What we will deliver

Delivering this strategy will contribute to our ambition of ‘Making West Yorkshire Safer’.

We will use the Risk Based Planning Assumptions detailed in the Community Risk Management Model and operational planning assumptions outlined in the Fire Cover Policy to determine the number and location of the resources we have available at any time.

We will apply staffing models that are proportionate to the risks within a particular area consistently across West Yorkshire.

By using national guidance, debriefing after emergencies and undertaking risk assessments, we will be able to provide an effective and pre-determined operational response to differing emergencies.

The firefighters and support staff who respond and support the response to emergencies will be highly skilled, well equipped, competent and confident to deal with all situations they may face.

Response and resilience arrangements work alongside prevention and protection activities to keep our communities safe.

Partnership working – Who will we work with

Collaboration, partnership working, sharing of information and the joint testing of emergency preparedness are vital components of this strategy. We are an active member of the Local Resilience Forum which allows us to deliver our statutory duties and maintain strong partnerships with local authorities, blue light responders, other category one and two responders and the third sector.
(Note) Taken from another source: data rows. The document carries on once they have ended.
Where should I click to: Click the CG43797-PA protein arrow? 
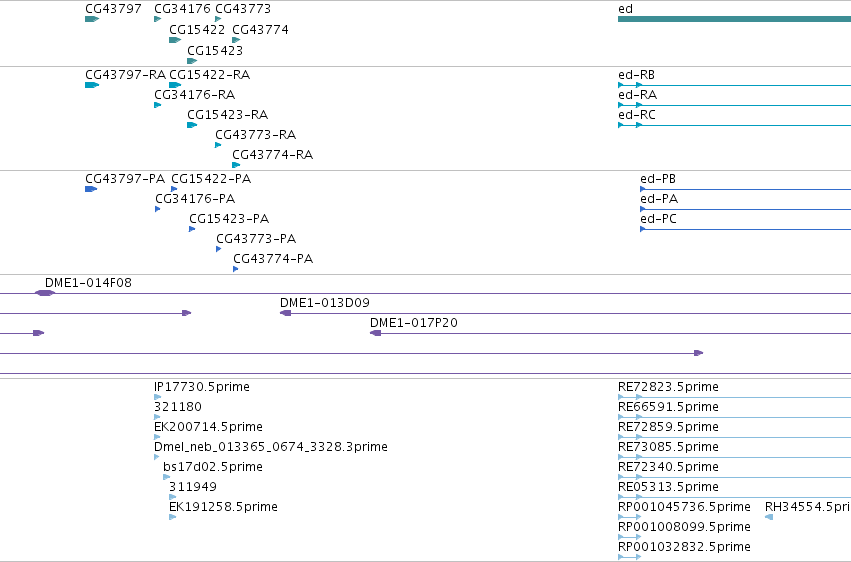click(x=91, y=189)
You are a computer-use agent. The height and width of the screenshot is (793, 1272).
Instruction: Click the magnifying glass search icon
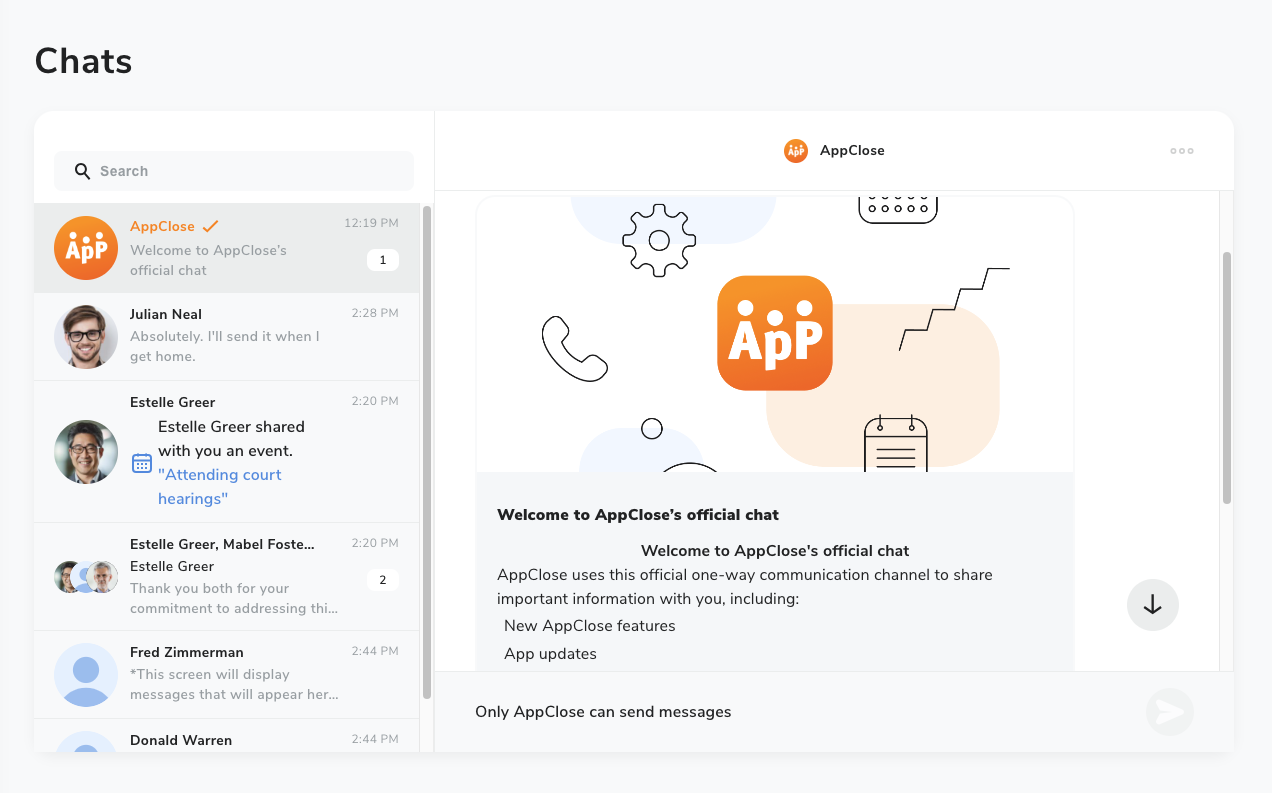[x=83, y=171]
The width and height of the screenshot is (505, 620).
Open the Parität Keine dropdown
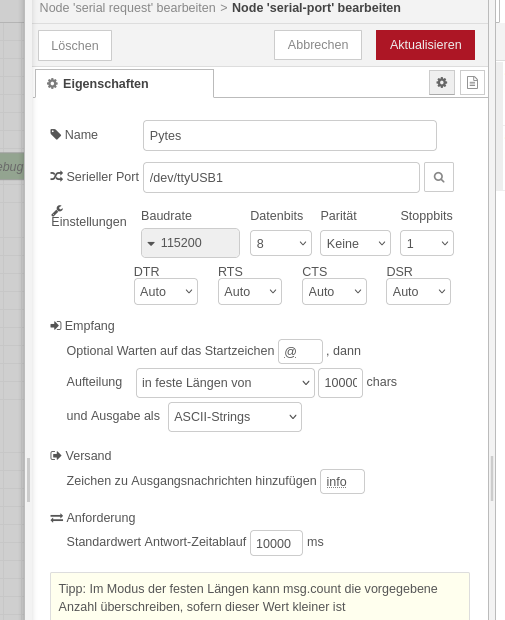pos(355,243)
Working collaboratively, we will:

  • Assess the risk of emergencies occurring, put in place emergency plans and share risk information and intelligence to reduce risks to staff and the community.
  • Evaluate and report on incident/exercises/operations to ensure shared learning and improvement of future planning or response.
  • Improve efficiency and effectiveness in response and resilience with suitable business continuity arrangements.
  • Identify shared service opportunities.
  • Improve relationships and multi-agency working between partners.

Our specialist teams and officers such as Emergency Planning, Control of Major Accident Hazards (COMAH) team, National Resilience and Counter Terrorism, provide links into and out of key partner organisations to ensure, where necessary, we can share information in a timely and accurate manner.
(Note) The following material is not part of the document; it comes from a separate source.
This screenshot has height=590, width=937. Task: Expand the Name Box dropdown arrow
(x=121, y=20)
As part of the Yorkshire and Humber Region we will continue to contribute to our joint resilience by maintaining Memorandums of Understanding with our neighbouring fire and rescue services to provide specialist assets, officers and additional fire engines where necessary.

To build on the resilience within our mobilising function we will work with Cambridgeshire and Suffolk Fire and Rescue services to provide support during periods of high demand.

At a district level we are fully integrated with Community Safety Partnerships. As a statutory member of this group, we will plan and exercise our response to local risk and promote community wellbeing.

How will we measure success?

We will monitor our overall service performance through a set of key performance indicators that are reported to Members of the Fire Authority.

These outputs, metrics and indicators include information such as the number and location of incidents attended, firefighter attacks, injuries to staff and the number of risk visits completed.

The Senior Operations Team will evaluate attendance at incidents to drive improvement and develop the Foreseeable Risk Register.

The Fire Cover Review Group (FCRG) will monitor emerging trends against our planning assumptions and where necessary, manage under performance and learn from good practice.

Realtime learning will be gathered by an operational assurance officer who will be mobilised to emergencies to review the effectiveness of policy, procedures and ways of working.

We will debrief incidents to capture and share learning and integrate this within updated policy, guidance and training.